- _YOUR OBJECTIVE_
At the line containing "Click the New load profile button", begin an exact copy, and continue through the last line of the entries below. Leave out any pictures.

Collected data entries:

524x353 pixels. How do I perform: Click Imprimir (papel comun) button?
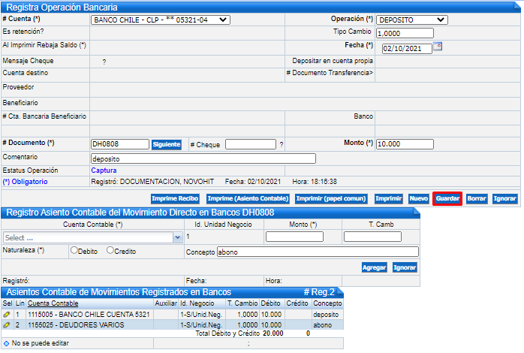[x=331, y=199]
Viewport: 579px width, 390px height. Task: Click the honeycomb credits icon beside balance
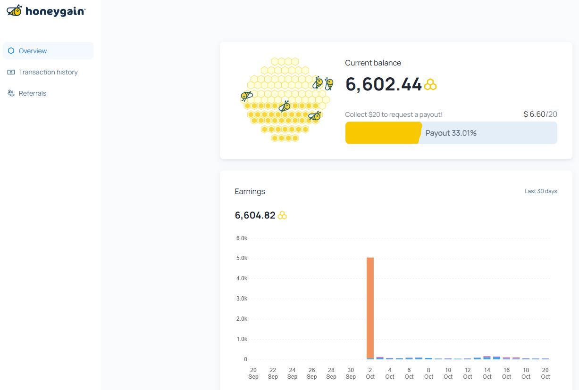point(430,85)
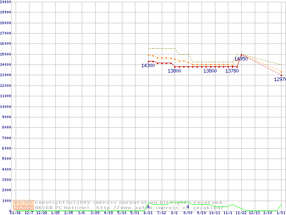Click the 6/21 date on the x-axis
Viewport: 286px width, 215px height.
coord(148,213)
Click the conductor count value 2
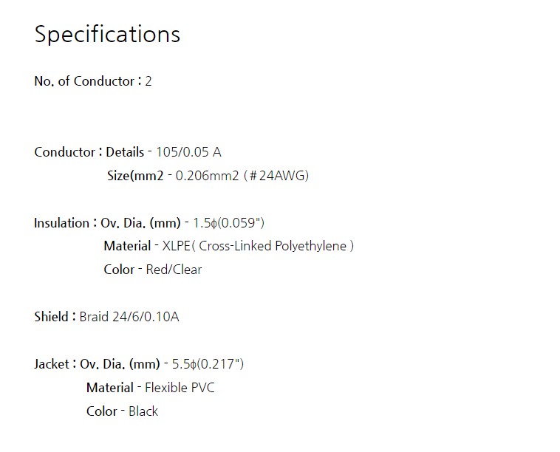560x452 pixels. [148, 81]
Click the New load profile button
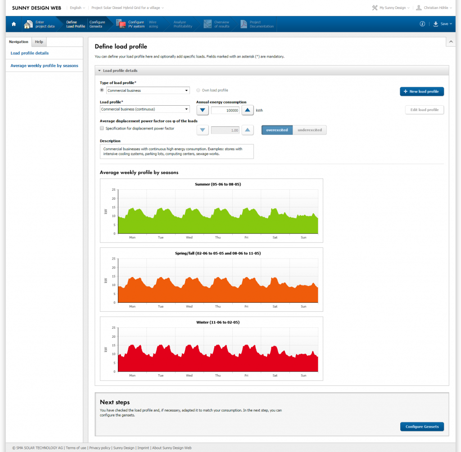This screenshot has height=452, width=461. pos(421,91)
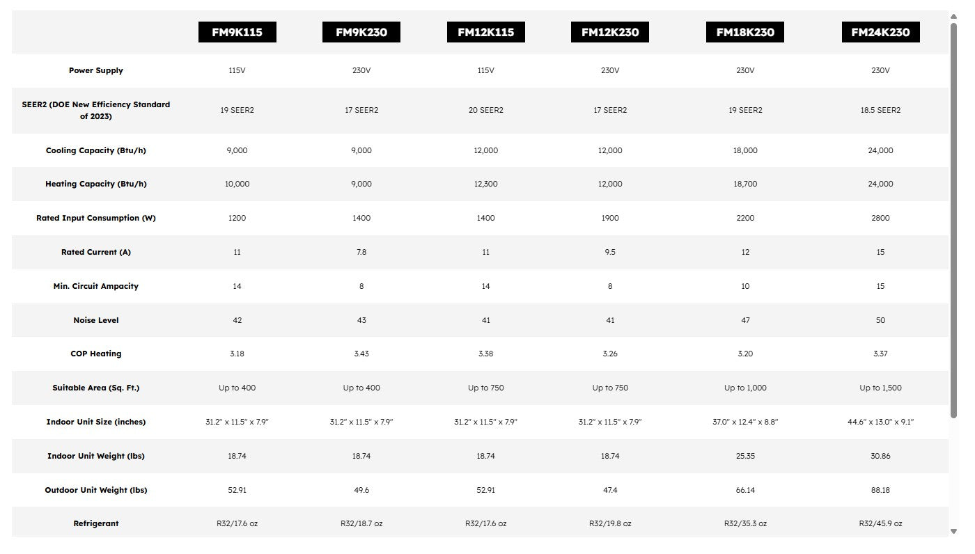The image size is (975, 554).
Task: Click the vertical scrollbar thumb
Action: (953, 219)
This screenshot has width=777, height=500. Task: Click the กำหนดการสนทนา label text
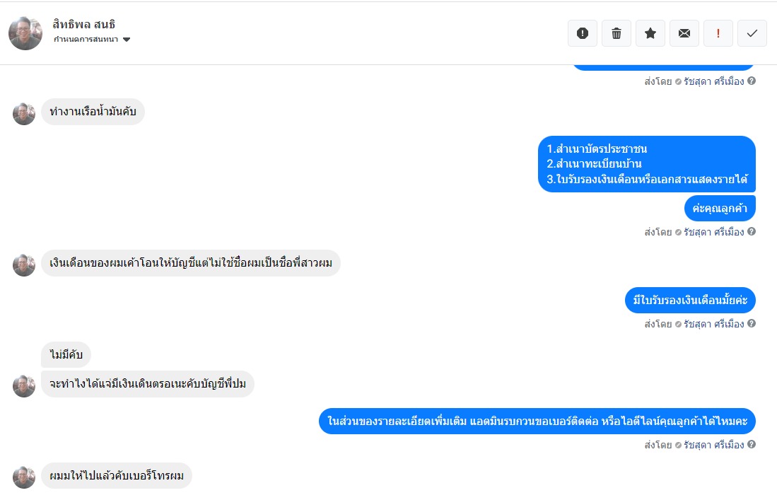(x=86, y=40)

- _EXPECTED ANSWER_
Click the New load profile button
This screenshot has height=452, width=461. pos(421,91)
The image size is (975, 554).
Task: Click the vertical scrollbar thumb
Action: (953, 219)
This screenshot has width=777, height=500. Task: Click the กำหนดการสนทนา label text
(x=86, y=40)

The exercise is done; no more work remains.